I want to use the FireBox and ECM-8000.
I also have a Radio Shack 33-4050 SPL meter.

I have the Following questions:

1. Can I use 2 outputs of the FireBox for L and R to the preamp of my stereo system?
Or do I have to use only one output and use a splitter ?

2. Should I use the "MAIN output" or "line output" of the FireBox ?

3. In "Soundcard preference", should I select Java or ASIO ?

Thank you guys in advance.


----------



## EarlK (Jan 1, 2010)

> Really, there's no right or wrong way to route output signals ,as long as they get to where you want them to end up .

> But (fwiw ) ,I would use ASIO because it allows one to wire up outputs 1 & 2 ( of your soundcard ) to the stereo inputs on the pre-amp & then decide ( from within REW's preference window ) which pre-amp input to select to route the signal to ( ie; it's only one choice at a time from REW ) .

> In case you are not aware, one measures a single speaker per measurement ( mains type , to avoid cancellations from comb-filtering to skew the test results ) . Multiple Subs can be measured together .

:sn:


----------



## manpr6 (Jun 14, 2009)

Thank you for the reply.



> > In case you are not aware, one measures a single speaker per measurement ( mains type , to avoid cancellations from comb-filtering to skew the test results ) . Multiple Subs can be measured together .


I did not know that.
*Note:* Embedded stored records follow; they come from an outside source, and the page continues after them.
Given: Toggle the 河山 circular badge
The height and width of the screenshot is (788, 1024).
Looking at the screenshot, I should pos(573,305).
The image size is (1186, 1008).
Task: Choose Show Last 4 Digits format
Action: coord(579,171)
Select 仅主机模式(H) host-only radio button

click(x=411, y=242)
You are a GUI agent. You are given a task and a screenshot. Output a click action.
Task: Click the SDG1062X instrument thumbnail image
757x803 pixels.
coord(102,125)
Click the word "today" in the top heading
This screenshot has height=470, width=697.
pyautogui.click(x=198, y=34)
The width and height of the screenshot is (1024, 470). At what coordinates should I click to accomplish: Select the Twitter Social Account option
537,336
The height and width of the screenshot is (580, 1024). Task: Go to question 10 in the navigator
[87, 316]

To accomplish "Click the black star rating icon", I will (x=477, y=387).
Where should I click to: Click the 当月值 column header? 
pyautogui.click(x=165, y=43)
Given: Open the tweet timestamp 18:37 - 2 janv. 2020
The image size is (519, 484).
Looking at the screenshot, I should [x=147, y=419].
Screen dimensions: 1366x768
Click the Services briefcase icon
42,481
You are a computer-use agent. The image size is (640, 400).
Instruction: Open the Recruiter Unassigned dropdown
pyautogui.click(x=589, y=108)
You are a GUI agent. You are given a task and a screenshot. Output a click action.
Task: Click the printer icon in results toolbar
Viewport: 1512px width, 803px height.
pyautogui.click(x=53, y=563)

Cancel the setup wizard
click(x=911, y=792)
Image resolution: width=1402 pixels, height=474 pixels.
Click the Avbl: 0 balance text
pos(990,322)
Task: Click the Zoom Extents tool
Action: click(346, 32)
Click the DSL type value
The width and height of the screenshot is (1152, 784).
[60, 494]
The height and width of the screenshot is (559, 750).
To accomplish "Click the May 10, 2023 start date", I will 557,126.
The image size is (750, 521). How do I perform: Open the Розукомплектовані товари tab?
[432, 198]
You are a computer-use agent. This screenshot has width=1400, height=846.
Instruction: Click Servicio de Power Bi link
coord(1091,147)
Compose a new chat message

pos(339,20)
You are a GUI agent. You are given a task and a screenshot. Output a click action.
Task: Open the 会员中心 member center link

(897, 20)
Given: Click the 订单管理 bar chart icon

Even when you measure for room acoustic treatment ?


----------



## manpr6 (Jun 14, 2009)

Yeah, I see that you can only select one output at a time in REW.
In this case, I will connect both "Main Output" of FireBOx to the preamp's L and R inputs; then select L or R from REW.

I will choose ASIO.


----------



## EarlK (Jan 1, 2010)

> You should probably ask that question in this sites dedicated  Acoustics Forum 

> I always measure using a single stimulus ( speaker ) to check the fundamental acoustics of a room .

> Ask within that forum & ( hopefully ) get the views of its resident acoustician , " When is it appropriate to use one or more stimulus ?" .

:sn:


----------